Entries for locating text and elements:
▼
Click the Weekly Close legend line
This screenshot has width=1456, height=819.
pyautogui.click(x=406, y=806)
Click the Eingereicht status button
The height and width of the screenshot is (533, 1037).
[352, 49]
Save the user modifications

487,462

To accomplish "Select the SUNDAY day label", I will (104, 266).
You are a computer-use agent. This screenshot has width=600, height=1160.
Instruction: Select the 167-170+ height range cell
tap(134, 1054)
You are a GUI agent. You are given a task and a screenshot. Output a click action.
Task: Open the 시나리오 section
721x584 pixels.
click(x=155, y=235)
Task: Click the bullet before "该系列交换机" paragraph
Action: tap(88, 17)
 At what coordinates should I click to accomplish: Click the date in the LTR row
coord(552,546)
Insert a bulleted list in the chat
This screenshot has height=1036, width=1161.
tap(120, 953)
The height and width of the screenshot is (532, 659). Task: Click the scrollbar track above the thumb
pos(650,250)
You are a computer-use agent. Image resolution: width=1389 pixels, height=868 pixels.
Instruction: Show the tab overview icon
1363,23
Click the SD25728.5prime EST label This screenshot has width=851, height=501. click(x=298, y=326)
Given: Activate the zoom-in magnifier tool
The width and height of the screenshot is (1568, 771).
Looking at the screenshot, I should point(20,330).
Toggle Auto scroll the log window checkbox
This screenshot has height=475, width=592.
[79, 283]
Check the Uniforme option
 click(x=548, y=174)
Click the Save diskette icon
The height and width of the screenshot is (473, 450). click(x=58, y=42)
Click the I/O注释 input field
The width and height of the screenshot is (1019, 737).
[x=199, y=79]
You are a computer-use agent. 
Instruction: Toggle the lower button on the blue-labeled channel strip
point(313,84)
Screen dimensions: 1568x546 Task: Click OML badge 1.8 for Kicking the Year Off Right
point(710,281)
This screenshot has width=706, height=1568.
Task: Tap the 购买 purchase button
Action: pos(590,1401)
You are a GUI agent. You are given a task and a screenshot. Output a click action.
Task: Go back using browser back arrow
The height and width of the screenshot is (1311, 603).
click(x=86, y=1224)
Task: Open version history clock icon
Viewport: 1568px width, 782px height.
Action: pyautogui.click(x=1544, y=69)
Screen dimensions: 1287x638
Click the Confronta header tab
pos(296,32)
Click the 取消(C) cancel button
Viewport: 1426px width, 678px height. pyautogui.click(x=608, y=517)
▲
__What the task requires__
Copy everything in the listing from the line containing "will (104, 266)." down to the line containing "Action: tap(88, 17)", both included, reproducing each line unchanged.

__Exercise output__
To accomplish "Select the SUNDAY day label", I will (104, 266).
You are a computer-use agent. This screenshot has width=600, height=1160.
Instruction: Select the 167-170+ height range cell
tap(134, 1054)
You are a GUI agent. You are given a task and a screenshot. Output a click action.
Task: Open the 시나리오 section
721x584 pixels.
click(x=155, y=235)
Task: Click the bullet before "该系列交换机" paragraph
Action: tap(88, 17)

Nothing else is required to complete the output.